Chapter 9

Tests of Independence

Learn how to test whether two categorical variables are independent using chi-square tests, understand contingency tables, and interpret results for investment decision-making.

1

Introduction to Tests of Independence

Tests of independence are statistical methods used to determine whether two categorical variables are related to each other. In finance and investment analysis, these tests help us understand relationships between different qualitative factors that might affect investment decisions.

Key Concepts

  • Independence: Two variables are independent if the occurrence of one does not affect the probability of the other
  • Categorical Variables: Variables that can be divided into distinct categories or groups
  • Association: A relationship between two variables where they tend to occur together in predictable patterns
Important Note

Tests of independence help investors understand whether factors like company size, sector, or credit rating are related to investment outcomes such as default rates or performance categories.

2

Chi-Square Test of Independence

The chi-square test of independence is the most commonly used test for determining whether two categorical variables are independent.
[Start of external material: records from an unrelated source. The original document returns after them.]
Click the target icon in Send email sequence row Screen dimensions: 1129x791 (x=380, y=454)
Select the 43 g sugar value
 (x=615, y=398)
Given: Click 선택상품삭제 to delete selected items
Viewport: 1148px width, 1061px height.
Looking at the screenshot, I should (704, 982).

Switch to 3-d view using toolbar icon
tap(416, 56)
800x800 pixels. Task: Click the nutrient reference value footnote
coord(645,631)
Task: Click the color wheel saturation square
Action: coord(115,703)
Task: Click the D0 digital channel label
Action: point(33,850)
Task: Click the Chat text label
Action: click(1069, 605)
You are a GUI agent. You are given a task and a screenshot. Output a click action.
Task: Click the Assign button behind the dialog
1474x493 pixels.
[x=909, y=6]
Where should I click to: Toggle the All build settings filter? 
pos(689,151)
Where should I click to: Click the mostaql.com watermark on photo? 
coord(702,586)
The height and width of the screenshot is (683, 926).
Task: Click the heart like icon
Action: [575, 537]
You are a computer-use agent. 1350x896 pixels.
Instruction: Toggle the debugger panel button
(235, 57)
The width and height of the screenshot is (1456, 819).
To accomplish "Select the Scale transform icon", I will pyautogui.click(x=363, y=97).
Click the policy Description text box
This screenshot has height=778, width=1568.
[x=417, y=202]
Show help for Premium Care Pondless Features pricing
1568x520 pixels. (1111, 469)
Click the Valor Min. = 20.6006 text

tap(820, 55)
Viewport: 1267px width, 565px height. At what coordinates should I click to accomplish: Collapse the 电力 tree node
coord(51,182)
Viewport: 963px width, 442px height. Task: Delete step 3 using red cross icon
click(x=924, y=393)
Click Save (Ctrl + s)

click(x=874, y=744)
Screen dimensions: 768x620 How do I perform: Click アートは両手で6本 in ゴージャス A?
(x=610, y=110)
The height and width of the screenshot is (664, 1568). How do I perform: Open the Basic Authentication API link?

It compares observed frequencies with expected frequencies under the assumption of independence.

Hypotheses

  • Null Hypothesis (H₀): The two variables are independent
  • Alternative Hypothesis (H₁): The two variables are not independent (they are associated)

When to Use Chi-Square Test

  • Both variables are categorical
  • Data consists of frequencies or counts
  • Sample size is sufficiently large
  • Expected frequencies in each cell are at least 5
3

Contingency Tables

A contingency table (or cross-tabulation) displays the frequency distribution of observations for two categorical variables. It forms the basis for chi-square tests.

Structure of a Contingency Table

Variable A \ Variable B Category B₁ Category B₂ Category B₃ Row Total
Category A₁ O₁₁ O₁₂ O₁₃ R₁
Category A₂ O₂₁ O₂₂ O₂₃ R₂
Column Total C₁ C₂ C₃ N

Where:

  • Oᵢⱼ = Observed frequency in cell (i,j)
  • Rᵢ = Row total for row i
  • Cⱼ = Column total for column j
  • N = Grand total (total sample size)

Expected Frequencies

Under the assumption of independence, the expected frequency for each cell is calculated as:

$$E_{ij} = \frac{R_i \times C_j}{N}$$
Investment Example

Suppose we want to test whether company size (Small, Medium, Large) is independent of investment performance (Poor, Average, Good). We collect data from 300 companies:

Company Size Poor Performance Average Performance Good Performance Total
Small 45 55 50 150
Medium 25 35 40 100
Large 10 20 20 50
Total 80 110 110 300
4

Chi-Square Test Statistic

The chi-square test statistic measures the difference between observed and expected frequencies. It follows a chi-square distribution under the null hypothesis of independence.

Formula for Chi-Square Statistic

$$\chi^2 = \sum_{i=1}^{r} \sum_{j=1}^{c} \frac{(O_{ij} - E_{ij})^2}{E_{ij}}$$

Where:

  • χ² = Chi-square test statistic
  • Oᵢⱼ = Observed frequency in cell (i,j)
  • Eᵢⱼ = Expected frequency in cell (i,j)
  • r = Number of rows
  • c = Number of columns

Properties of Chi-Square Statistic

  • Always non-negative (χ² ≥ 0)
  • Large values indicate greater deviation from independence
  • Small values suggest the variables might be independent
  • Follows chi-square distribution with appropriate degrees of freedom
Calculating Expected Frequencies

Using our investment example, let's calculate expected frequencies:

For Small companies with Poor performance:

$$E_{11} = \frac{150 \times 80}{300} = 40$$

For Medium companies with Average performance:

$$E_{22} = \frac{100 \times 110}{300} = 36.67$$

Complete expected frequencies table:

Company Size Poor Average Good
Small 40.00 55.00 55.00
Medium 26.67 36.67 36.67
Large 13.33 18.33 18.33
5

Degrees of Freedom

The degrees of freedom for a chi-square test of independence depend on the size of the contingency table. This determines which chi-square distribution to use for finding critical values and p-values.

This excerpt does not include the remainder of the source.